Pain point del viajero: el paseo marítimo de Lefkada Town no es tan bonito como el de Ítaca o el de Corfú; es funcional, con mucho tráfico y algo caótico. Lo interesante está en el interior del casco antiguo, en las calles paralelas a Dörpfeld. Reserva las tardes para caminar sin GPS y descubrir las casas de estructura mixta veneciana-otomana escondidas entre las modernas.

En cuanto a comida, tres direcciones probadas: Frini Sto Molo en el paseo (pescado fresco, precio medio), Ey Zin en el interior (mezze creativos), y Karaboyas cerca del castillo (grill tradicional). Para el desayuno o la merienda, la pastelería Stavrakas Sweets en Ag. Mina Square es institución local desde hace más de un siglo: pide un semifreddo o un baklava.

Como base de operaciones para explorar la isla, Lefkada Town tiene ventajas y desventajas. La ventaja: hay de todo (supermercados 24h, farmacias, alquiler de coches, autobuses KTEL, hospital). La desventaja: para llegar a las playas de la costa oeste tienes que conducir 30-45 minutos, mientras que si te alojas en Agios Nikitas o en Kalamitsi las tienes a 15. Por eso muchos viajeros hacen mitad y mitad: dos noches en la capital para conocer la vida cotidiana, y tres noches más cerca del mar.

Vale la pena una escapada de tarde al monasterio de Faneromeni, a 4 km de la ciudad: subida en coche por una carretera con vistas, monasterio serenísimo del siglo XVII, y un mirador panorámico sobre toda la ciudad y el continente al fondo. Combinado con una cena en Tsoukalades, es una excelente primera noche en la isla.

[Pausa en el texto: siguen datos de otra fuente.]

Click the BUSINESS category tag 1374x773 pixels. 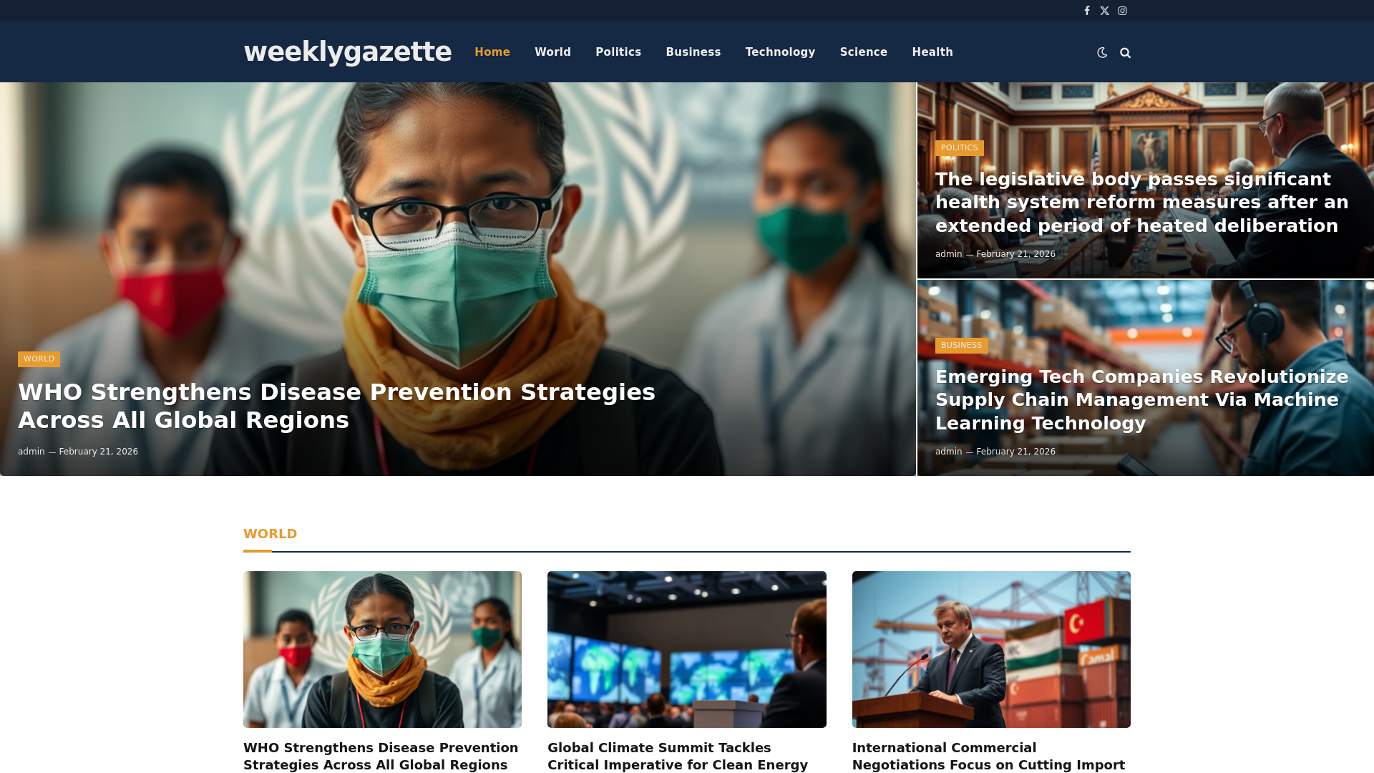[x=961, y=346]
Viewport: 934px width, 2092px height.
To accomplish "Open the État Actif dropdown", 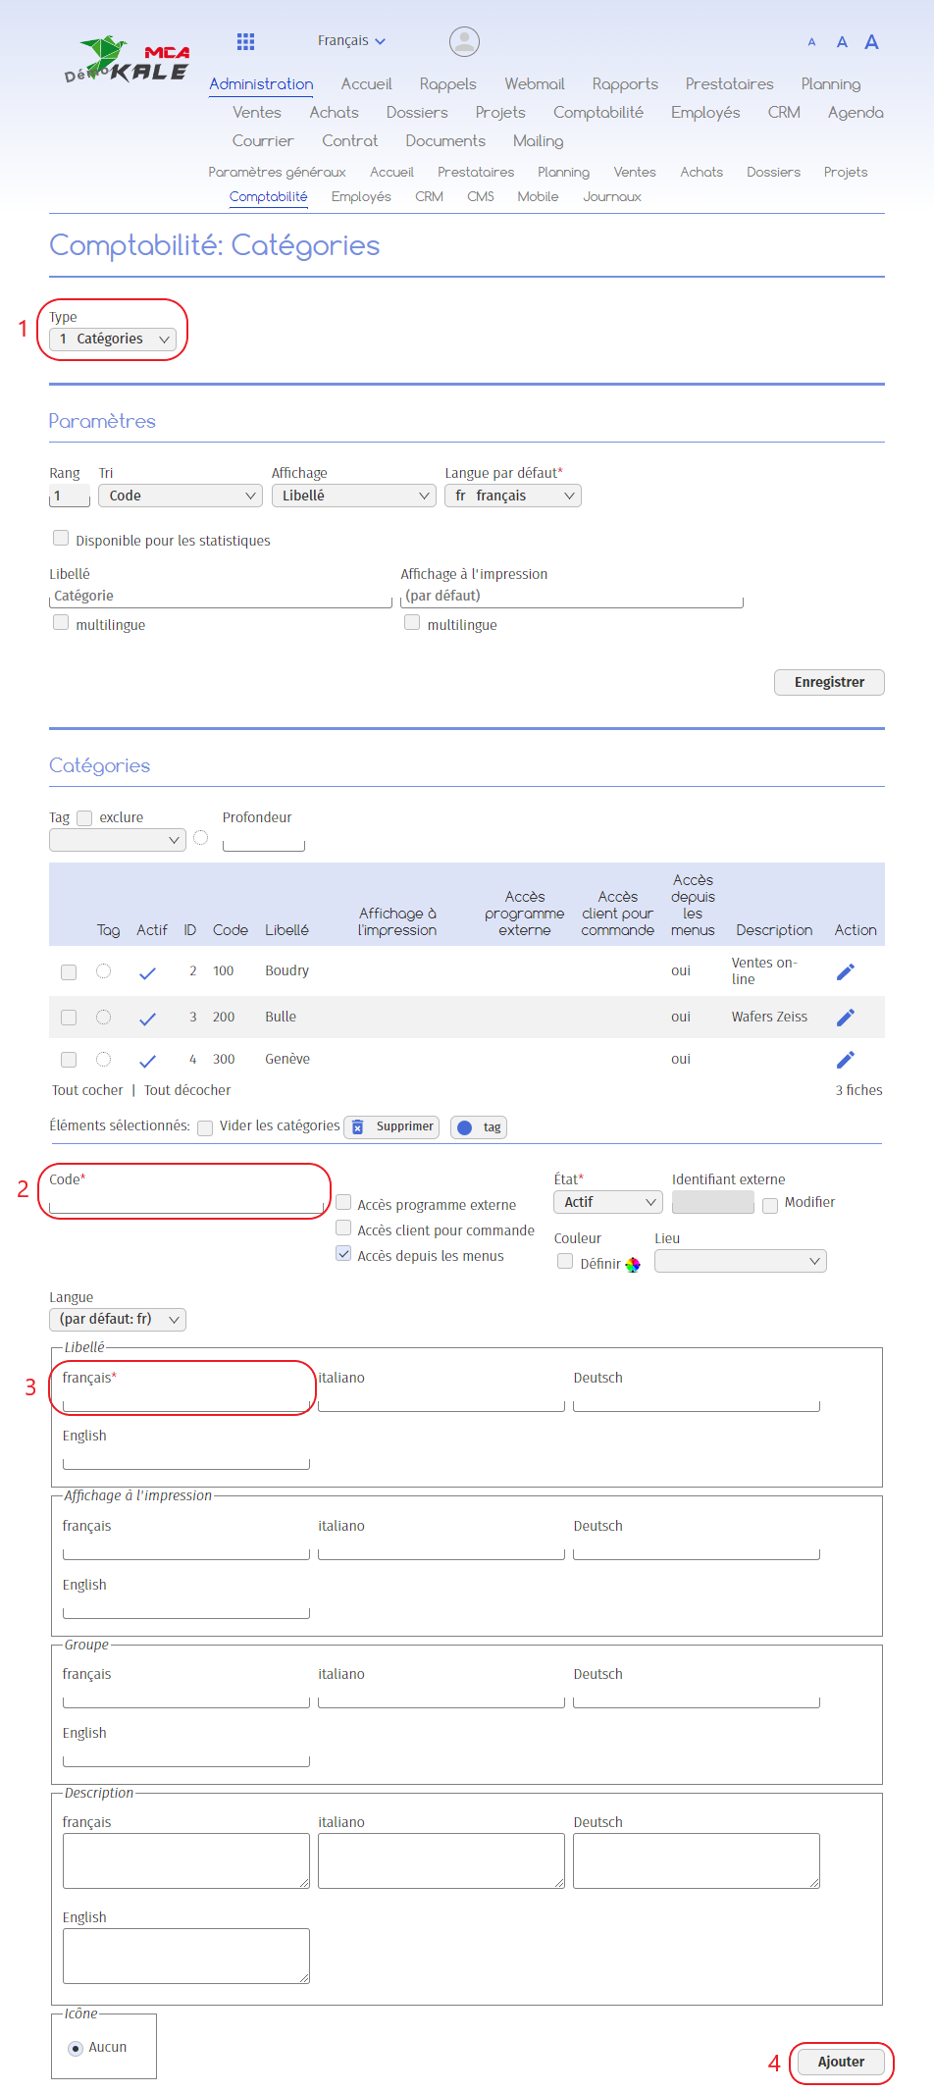I will [607, 1203].
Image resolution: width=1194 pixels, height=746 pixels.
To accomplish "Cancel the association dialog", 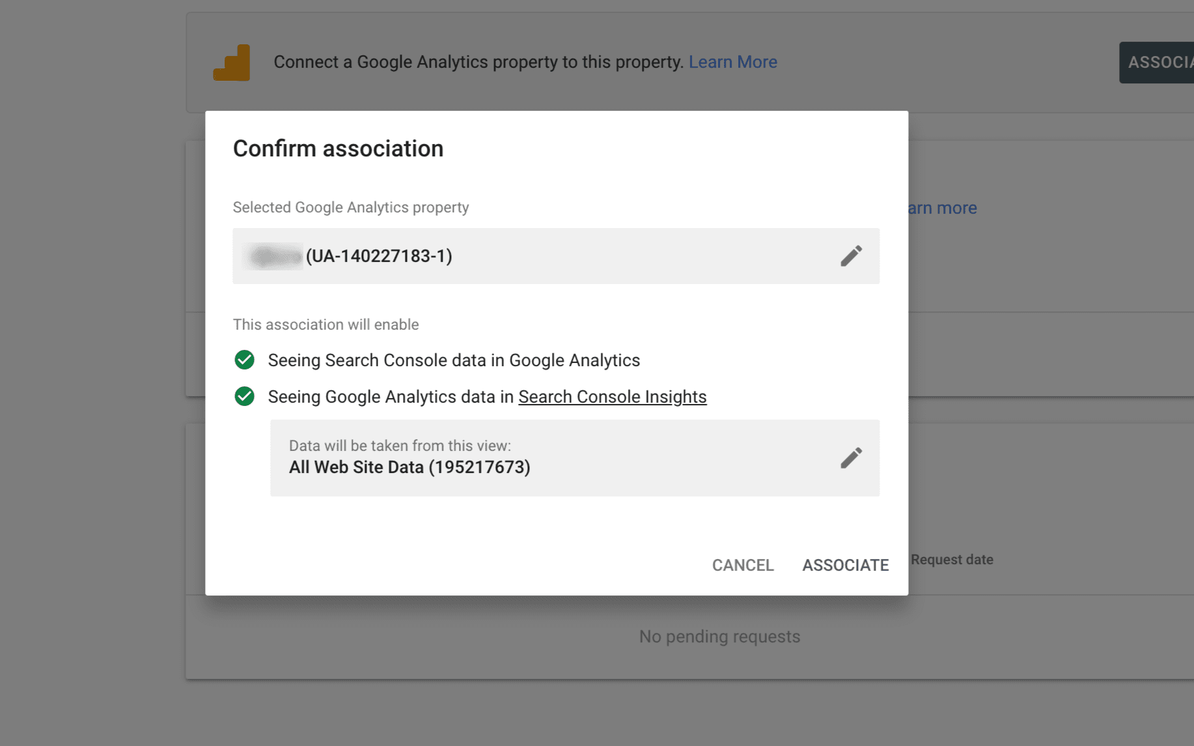I will coord(742,565).
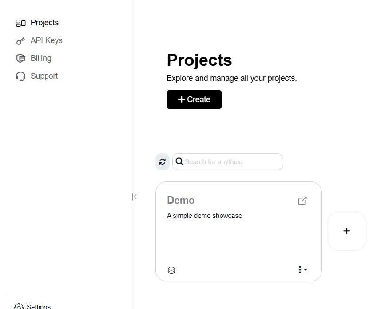
Task: Click the headset icon next to Support
Action: pyautogui.click(x=20, y=76)
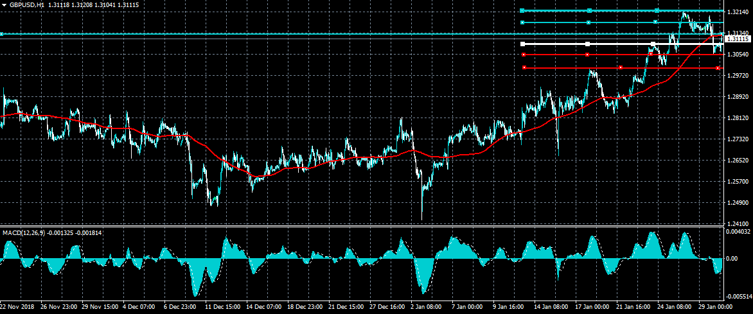Click the white horizontal line's left handle

coord(523,44)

Si te interesa el patrimonio literario, el poeta griego Angelos Sikelianos nació aquí en 1884 y su casa natal está convertida en un pequeño museo con manuscritos originales y objetos personales. Combínalo con el Museo Arqueológico al oeste del centro para una mañana de cultura antes de bajar a la playa.

Y una última recomendación: pasa al menos una noche en el paseo hasta las 11. A esa hora las familias locales salen a caminar con sus abuelos y niños, los bares abren sus terrazas, y descubres que Lefkada Town, más que una ciudad turística, es una ciudad de provincias griega que sigue funcionando como comunidad. Esa autenticidad es cada vez más rara en las islas jónicas.